For each experiment, we constructed a true model of differential network and generated gene expression data of two groups. Then, we examined True Positive Rate (TPR = TP / (TP+FN)) and False Positive Rate (FPR = FP / (FP+TN)) over various thresholds of p-value. We repeated the simulation experiment five times and averaged ROC curve was traced. Figure 2 illustrates the ROC curves of DiffGRN and DINGO, and their AUROCs are shown in Table 1. The AUROCs show that DiffGRN (0.9606) produces substantially higher performance than DINGO (0.5110).

Figure 2.

Figure 2

Overall ROC curves

Table 1.

AUROCs of DiffGRN and DINGO

DiffGRN DINGO
AUROC 0.9606 0.5110

Secondly, we conducted experiments for False Discovery Rate (FDR) to obtain a cut-off p-value with the confidence level of 0.05. FDR was measured by generating gene expression data of empty ground truth network. All significant gene pairs were considered as misclassified. The p-value that controls the FDR at level α = 0.05 was 1e – 45 for DiffGRN.

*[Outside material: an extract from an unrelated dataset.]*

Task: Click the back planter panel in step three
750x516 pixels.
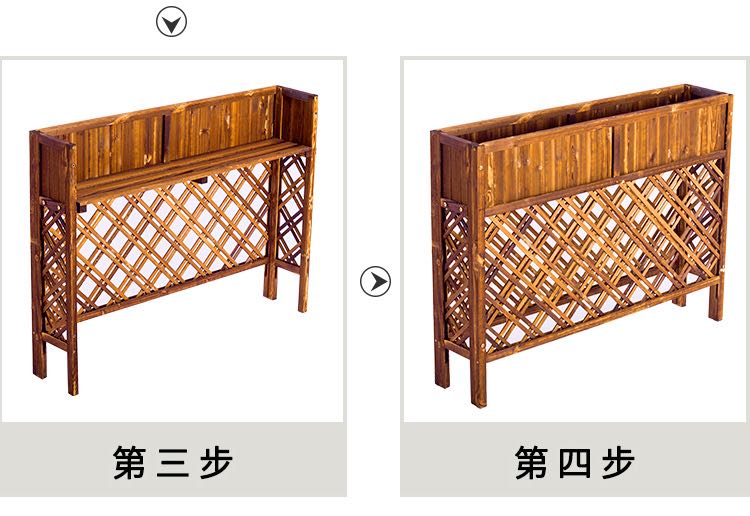Action: pos(175,132)
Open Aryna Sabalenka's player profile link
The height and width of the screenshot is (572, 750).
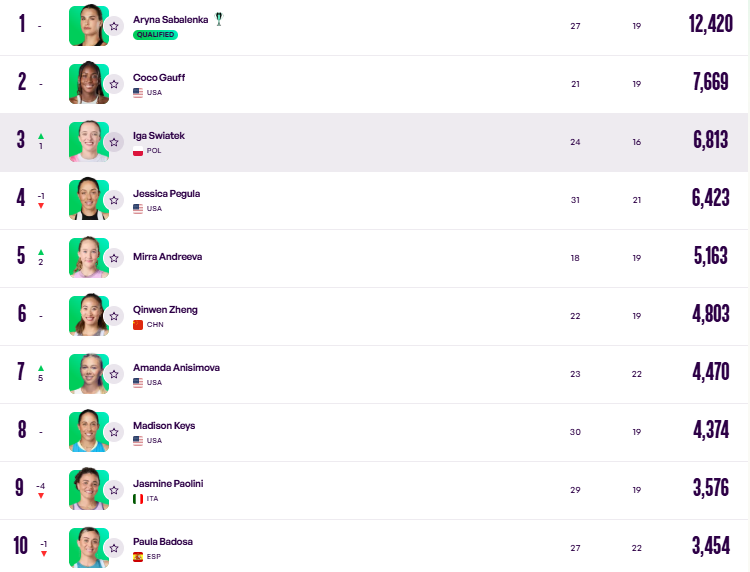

Lastly, we measured the sensitivity of DiffGRN with the p-value threshold (1e – 45 ) obtained by the FDR experiments. DiffGRN produced the sensitivity of 0.7609 ± 0.0290. In contrast, DINGO produced no misclassification in this simulation data (i.e., FDR = 0). It is because correlation-based DINGO shows the statistical significance only if the correlation is significantly high. It shows that correlation-based DiNA is stringent, so it may be a suitable to maximise true positives, but also increase false negatives. Moreover, the lower AUROC of DINGO indicates that correlation-based DiNA lack to identify multivariate effects of gene regulations from multiple genes.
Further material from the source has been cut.